Task:
Only lines containing "will" are wanted from the data below. Copy those lines.

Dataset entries
◆ ◆ ◆ ◆

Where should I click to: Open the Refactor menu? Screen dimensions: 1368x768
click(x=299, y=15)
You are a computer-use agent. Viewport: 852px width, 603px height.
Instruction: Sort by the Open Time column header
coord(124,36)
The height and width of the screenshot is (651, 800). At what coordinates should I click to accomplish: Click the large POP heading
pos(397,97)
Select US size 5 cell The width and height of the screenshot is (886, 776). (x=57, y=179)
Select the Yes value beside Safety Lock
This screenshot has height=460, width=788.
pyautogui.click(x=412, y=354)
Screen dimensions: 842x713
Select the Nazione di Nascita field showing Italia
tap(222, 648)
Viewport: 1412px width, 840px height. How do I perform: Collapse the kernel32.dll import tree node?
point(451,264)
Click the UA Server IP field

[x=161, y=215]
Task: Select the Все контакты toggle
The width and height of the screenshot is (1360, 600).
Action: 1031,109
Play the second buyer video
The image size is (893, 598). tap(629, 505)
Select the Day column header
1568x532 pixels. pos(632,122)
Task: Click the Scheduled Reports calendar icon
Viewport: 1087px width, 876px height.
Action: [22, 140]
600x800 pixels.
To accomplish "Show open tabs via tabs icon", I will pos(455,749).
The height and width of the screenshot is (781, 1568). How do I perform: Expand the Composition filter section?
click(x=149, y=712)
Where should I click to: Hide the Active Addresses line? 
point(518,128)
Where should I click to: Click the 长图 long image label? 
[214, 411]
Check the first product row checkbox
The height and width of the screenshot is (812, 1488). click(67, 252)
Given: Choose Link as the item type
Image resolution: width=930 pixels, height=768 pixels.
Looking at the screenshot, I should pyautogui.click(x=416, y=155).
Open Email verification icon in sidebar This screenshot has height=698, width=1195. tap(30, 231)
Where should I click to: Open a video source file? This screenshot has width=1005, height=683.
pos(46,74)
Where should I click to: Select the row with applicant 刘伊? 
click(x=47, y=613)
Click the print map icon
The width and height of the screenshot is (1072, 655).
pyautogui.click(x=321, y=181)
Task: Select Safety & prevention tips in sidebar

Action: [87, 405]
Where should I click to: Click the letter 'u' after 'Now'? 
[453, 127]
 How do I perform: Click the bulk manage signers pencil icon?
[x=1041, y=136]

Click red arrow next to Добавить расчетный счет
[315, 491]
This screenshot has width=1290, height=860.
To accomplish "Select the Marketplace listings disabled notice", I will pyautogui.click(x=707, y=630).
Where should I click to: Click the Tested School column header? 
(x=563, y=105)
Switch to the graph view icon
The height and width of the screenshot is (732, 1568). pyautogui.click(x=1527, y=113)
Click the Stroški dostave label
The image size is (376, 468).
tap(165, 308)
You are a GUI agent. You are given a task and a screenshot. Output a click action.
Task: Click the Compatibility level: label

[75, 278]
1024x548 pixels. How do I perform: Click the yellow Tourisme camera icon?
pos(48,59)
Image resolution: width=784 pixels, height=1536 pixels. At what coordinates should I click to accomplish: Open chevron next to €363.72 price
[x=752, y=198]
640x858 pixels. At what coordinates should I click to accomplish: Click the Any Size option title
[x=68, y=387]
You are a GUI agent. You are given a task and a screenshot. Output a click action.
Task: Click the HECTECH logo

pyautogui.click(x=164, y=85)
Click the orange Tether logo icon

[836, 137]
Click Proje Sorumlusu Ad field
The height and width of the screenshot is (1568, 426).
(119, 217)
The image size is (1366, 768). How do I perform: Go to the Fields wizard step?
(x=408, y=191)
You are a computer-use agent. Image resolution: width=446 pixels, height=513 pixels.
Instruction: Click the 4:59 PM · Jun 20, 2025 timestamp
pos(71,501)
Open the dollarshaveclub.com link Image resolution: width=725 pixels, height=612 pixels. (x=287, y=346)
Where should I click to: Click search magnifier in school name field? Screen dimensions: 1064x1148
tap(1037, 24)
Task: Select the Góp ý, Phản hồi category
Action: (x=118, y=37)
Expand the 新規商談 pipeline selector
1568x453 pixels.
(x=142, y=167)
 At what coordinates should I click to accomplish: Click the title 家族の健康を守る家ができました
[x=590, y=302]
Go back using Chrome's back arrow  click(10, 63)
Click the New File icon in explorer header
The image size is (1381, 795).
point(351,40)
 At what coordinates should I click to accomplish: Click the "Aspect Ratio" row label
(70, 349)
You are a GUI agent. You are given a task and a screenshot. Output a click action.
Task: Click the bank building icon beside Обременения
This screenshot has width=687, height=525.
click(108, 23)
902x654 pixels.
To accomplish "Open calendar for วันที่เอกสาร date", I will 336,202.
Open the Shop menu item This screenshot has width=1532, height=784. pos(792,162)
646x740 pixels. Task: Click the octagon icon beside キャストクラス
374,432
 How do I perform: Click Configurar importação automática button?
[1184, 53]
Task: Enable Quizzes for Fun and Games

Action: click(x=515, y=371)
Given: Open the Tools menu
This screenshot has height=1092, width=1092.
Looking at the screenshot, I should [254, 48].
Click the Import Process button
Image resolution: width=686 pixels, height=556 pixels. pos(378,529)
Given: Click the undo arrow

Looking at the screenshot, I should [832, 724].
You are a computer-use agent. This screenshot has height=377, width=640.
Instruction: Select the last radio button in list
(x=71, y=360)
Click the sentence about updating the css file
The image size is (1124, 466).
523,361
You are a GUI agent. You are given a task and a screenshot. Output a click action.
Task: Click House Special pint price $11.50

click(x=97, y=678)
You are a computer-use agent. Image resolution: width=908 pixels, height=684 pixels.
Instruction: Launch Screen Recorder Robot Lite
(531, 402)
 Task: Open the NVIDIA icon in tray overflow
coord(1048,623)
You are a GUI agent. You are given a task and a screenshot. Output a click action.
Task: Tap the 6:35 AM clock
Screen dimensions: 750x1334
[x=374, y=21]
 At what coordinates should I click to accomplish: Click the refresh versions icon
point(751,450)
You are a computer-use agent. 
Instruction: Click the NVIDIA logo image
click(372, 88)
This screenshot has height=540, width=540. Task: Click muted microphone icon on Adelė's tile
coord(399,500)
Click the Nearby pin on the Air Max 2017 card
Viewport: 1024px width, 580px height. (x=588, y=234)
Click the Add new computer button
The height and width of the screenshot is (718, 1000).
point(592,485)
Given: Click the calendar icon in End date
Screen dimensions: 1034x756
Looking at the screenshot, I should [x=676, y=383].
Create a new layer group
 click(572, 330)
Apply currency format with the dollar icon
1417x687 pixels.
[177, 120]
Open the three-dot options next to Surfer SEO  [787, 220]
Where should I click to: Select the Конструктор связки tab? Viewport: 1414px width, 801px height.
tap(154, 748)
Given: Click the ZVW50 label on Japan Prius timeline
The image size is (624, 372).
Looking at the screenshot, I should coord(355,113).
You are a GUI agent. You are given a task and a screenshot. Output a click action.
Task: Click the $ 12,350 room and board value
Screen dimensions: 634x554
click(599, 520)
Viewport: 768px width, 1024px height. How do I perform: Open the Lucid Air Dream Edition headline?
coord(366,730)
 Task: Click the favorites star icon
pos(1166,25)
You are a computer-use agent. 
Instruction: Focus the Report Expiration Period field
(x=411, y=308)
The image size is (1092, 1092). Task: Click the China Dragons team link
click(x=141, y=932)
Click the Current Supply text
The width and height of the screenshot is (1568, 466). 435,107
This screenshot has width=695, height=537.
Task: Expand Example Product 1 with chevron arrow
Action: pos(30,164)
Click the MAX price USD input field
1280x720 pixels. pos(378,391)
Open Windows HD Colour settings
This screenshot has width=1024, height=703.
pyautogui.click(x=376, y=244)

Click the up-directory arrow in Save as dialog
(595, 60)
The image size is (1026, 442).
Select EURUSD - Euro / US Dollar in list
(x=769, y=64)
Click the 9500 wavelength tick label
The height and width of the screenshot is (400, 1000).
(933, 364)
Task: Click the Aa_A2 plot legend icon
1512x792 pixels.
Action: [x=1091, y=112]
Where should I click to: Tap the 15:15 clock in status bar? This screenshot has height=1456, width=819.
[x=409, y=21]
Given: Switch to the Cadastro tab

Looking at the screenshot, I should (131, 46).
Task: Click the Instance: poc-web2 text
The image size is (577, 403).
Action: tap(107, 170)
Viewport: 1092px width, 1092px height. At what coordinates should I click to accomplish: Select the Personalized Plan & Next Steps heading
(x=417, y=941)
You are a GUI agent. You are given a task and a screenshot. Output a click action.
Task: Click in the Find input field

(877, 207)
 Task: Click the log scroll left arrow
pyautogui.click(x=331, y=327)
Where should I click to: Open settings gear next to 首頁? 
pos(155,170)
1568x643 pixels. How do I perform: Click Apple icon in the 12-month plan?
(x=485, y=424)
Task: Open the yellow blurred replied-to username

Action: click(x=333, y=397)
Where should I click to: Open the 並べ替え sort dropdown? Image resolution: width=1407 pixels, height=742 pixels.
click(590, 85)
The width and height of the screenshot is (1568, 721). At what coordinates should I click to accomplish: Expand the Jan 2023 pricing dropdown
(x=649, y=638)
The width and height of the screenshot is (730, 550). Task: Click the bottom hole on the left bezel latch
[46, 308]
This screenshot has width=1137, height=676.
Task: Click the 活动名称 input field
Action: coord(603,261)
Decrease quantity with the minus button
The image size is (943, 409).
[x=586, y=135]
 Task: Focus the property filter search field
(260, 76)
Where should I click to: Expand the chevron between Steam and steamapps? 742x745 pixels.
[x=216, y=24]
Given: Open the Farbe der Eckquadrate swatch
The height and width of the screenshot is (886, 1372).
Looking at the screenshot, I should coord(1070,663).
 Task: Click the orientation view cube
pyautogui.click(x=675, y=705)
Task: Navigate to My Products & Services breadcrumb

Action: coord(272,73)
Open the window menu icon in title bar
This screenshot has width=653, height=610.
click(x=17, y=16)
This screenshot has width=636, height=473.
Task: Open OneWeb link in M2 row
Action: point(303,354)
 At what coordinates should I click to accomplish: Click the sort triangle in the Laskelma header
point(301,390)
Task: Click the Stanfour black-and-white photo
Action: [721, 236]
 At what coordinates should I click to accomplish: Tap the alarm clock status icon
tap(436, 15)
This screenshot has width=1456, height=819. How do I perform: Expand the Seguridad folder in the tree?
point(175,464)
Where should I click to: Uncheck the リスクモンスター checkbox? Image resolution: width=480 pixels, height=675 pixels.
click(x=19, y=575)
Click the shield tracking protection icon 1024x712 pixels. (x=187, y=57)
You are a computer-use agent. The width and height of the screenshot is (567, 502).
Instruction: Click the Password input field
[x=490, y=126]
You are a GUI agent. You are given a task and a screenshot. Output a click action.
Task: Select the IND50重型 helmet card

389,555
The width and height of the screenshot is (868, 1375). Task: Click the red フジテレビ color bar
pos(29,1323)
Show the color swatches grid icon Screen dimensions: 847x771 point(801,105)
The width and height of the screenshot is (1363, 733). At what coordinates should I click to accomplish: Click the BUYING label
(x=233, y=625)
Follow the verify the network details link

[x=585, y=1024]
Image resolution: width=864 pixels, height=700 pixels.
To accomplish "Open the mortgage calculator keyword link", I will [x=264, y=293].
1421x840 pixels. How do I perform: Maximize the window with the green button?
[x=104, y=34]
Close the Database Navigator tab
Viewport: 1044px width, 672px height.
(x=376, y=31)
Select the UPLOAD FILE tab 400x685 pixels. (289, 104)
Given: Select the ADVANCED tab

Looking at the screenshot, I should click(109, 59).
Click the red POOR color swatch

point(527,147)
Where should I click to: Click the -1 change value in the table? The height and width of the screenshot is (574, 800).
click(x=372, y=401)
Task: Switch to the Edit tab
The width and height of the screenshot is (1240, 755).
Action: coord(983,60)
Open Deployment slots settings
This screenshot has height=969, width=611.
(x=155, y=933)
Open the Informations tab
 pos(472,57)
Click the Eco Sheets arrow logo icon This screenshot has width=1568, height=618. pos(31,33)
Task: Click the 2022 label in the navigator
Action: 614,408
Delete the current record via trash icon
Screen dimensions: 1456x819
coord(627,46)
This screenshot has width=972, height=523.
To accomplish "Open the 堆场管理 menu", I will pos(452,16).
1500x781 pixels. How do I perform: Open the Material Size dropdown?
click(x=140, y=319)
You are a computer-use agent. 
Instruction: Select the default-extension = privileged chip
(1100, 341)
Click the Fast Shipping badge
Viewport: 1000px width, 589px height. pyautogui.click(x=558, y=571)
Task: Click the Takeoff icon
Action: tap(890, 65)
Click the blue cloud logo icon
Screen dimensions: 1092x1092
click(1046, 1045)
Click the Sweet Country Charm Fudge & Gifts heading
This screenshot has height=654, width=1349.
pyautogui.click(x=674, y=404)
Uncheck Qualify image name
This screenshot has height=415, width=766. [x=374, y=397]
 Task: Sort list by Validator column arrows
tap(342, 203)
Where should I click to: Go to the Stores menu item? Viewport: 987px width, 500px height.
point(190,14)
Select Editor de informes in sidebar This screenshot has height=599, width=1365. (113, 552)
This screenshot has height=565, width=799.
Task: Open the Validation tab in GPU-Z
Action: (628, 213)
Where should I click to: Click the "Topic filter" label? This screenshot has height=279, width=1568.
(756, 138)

◆ ◆ ◆ ◆

Output below:
To accomplish "Show open tabs via tabs icon", I will pos(455,749).
To accomplish "Select the Marketplace listings disabled notice", I will pyautogui.click(x=707, y=630).
To accomplish "Open calendar for วันที่เอกสาร date", I will 336,202.
To accomplish "Open the mortgage calculator keyword link", I will [x=264, y=293].
To accomplish "Open the 堆场管理 menu", I will pos(452,16).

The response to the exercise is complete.